Quando mi avvicino per acquistare il suo libro, però, mi spiazza.
Mi bacia, anzi bacia tutti quelli che gli si presentano, che sono lì per lui.
Siamo in tanti, oltre trecento: il Vagamondo, che dalla scuola ha ricevuto solo frustrazioni, si prende le sue belle rivincite, parlando nell’Aula Magna delle università e pubblicando, senza aiuto di editore, libri che sopravvivono anni fra i best seller della narrativa di viaggio.
Stretto in un mondo troppo fatuo e insincero per lui, ha sceso tutti i gradini dell’autodistruzione.
Notti brave, alcool, droghe sempre più forti, overdosi: la vita per lui non era un valore. Pensava allora che fosse tutto qui, tutto in questa realtà borghese che ha anestetizzato il mondo occidentale.
E invece c’è altro, c’è molto altro nel mondo.
Ci sono modelli di vita diversi, che lasciano più spazio a giovani disarmati di fronte al cinismo trionfante.

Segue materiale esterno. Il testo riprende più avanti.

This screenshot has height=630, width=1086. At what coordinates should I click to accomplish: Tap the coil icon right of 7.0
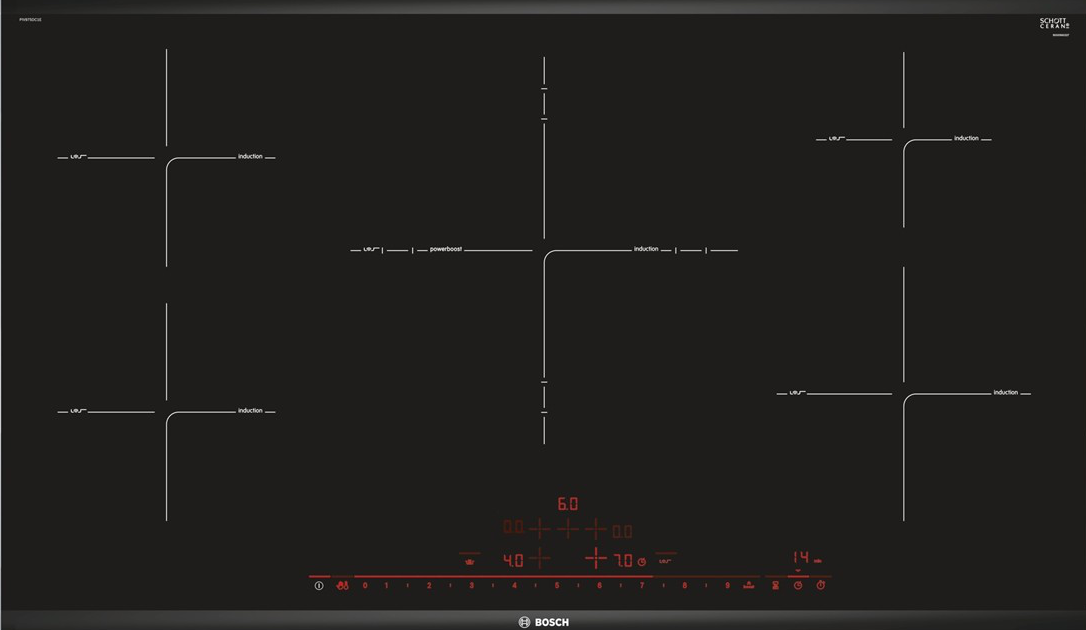point(665,561)
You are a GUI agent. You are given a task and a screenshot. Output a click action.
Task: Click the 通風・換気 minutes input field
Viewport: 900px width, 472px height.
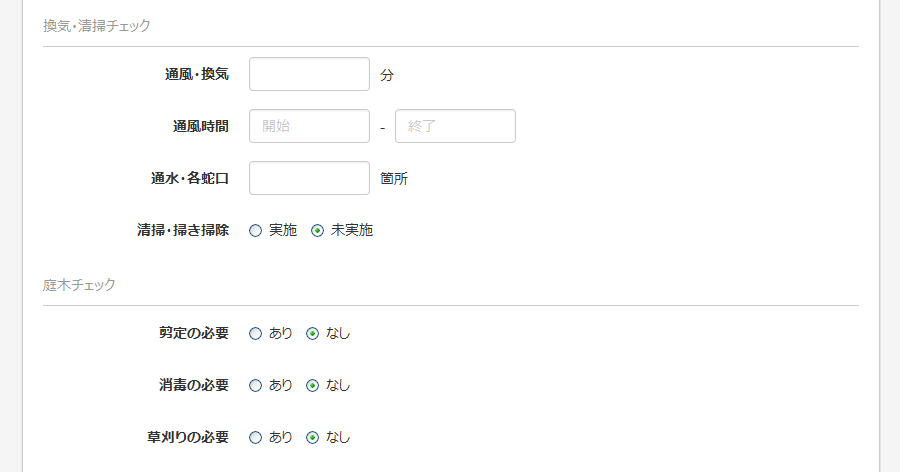coord(309,74)
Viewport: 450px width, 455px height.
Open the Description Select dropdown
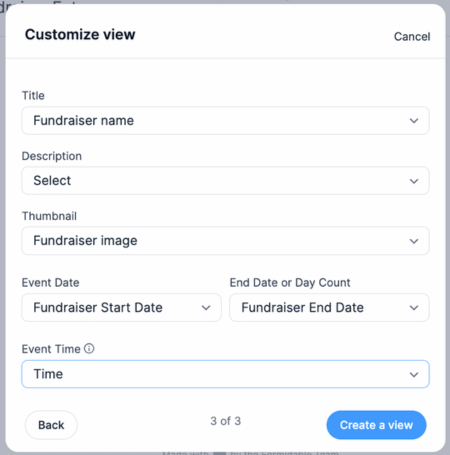(x=225, y=181)
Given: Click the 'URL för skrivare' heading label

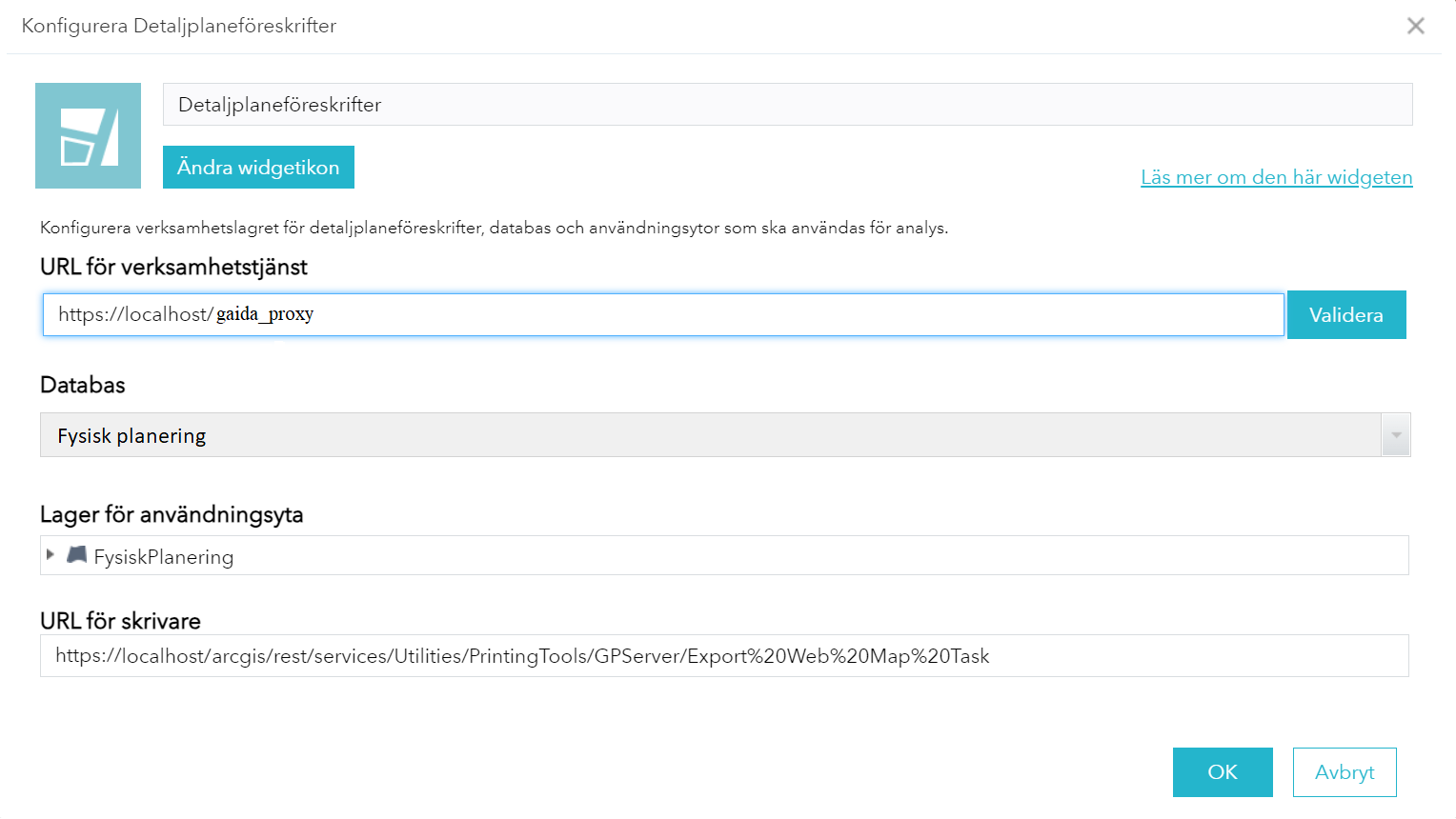Looking at the screenshot, I should coord(120,621).
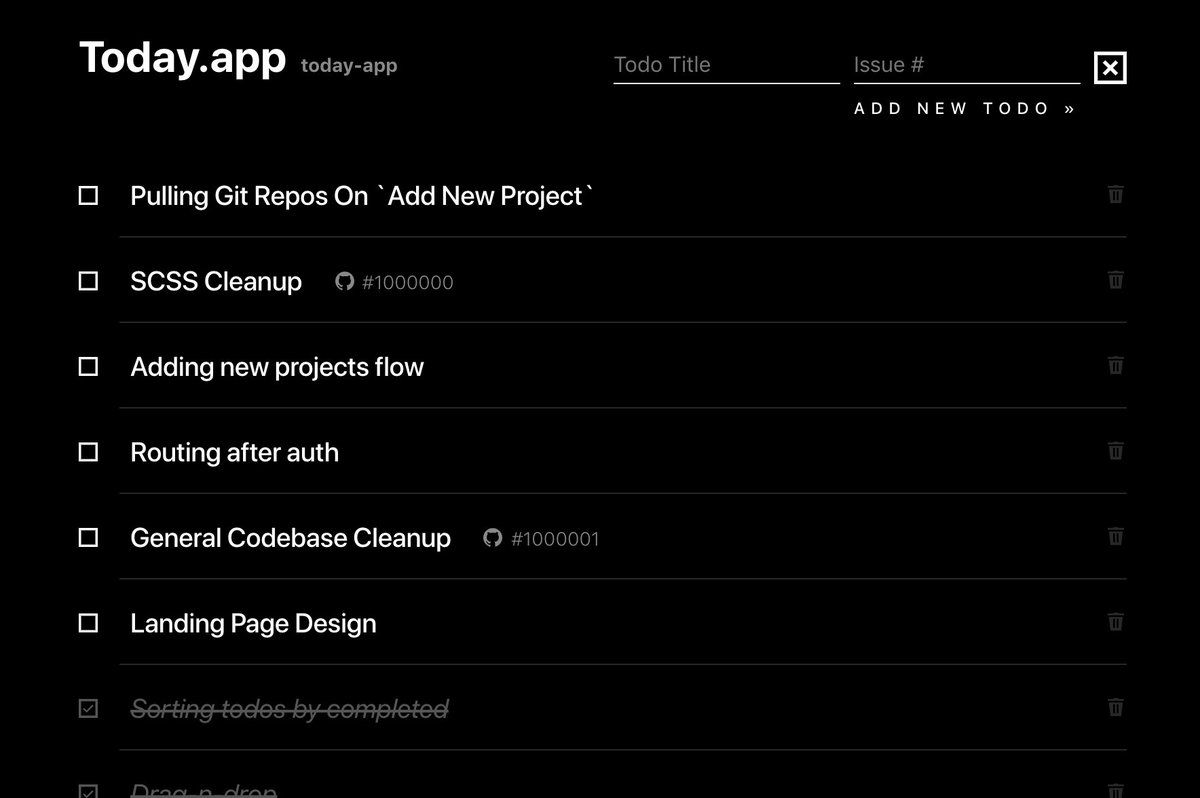The width and height of the screenshot is (1200, 798).
Task: Click trash icon for SCSS Cleanup todo
Action: 1116,280
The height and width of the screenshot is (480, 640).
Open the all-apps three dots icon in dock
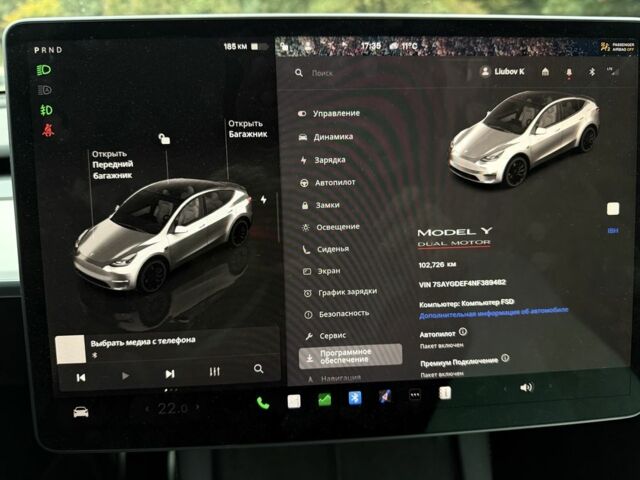click(414, 395)
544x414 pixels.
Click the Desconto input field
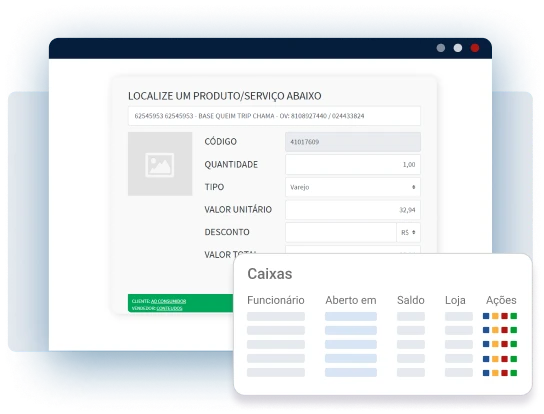(x=341, y=233)
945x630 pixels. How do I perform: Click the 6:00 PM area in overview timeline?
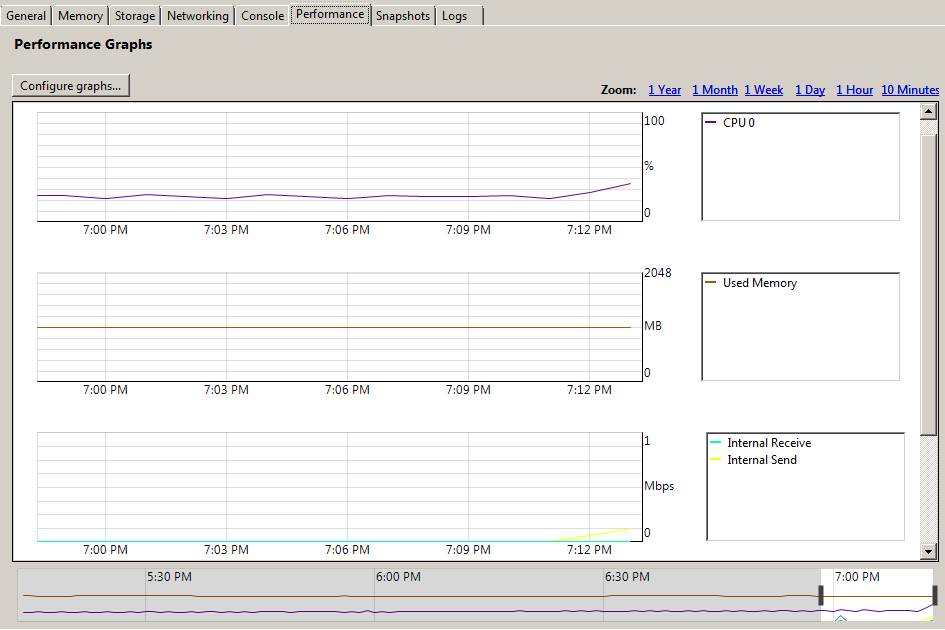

Ci sono luoghi in cui l’apparenza non è sostanza, la ricchezza non è necessità, la solitudine non è condanna.
Durante il suo primo viaggio, ha sentito rinascere in lui energie dimenticate da tempo.
Camminare, conoscere, sperimentare sono diventate da allora le sue droghe buone, che non hanno effetti collaterali, che aggiungono vita ai giorni tanto quanto gli abusi del passato ne hanno tolta.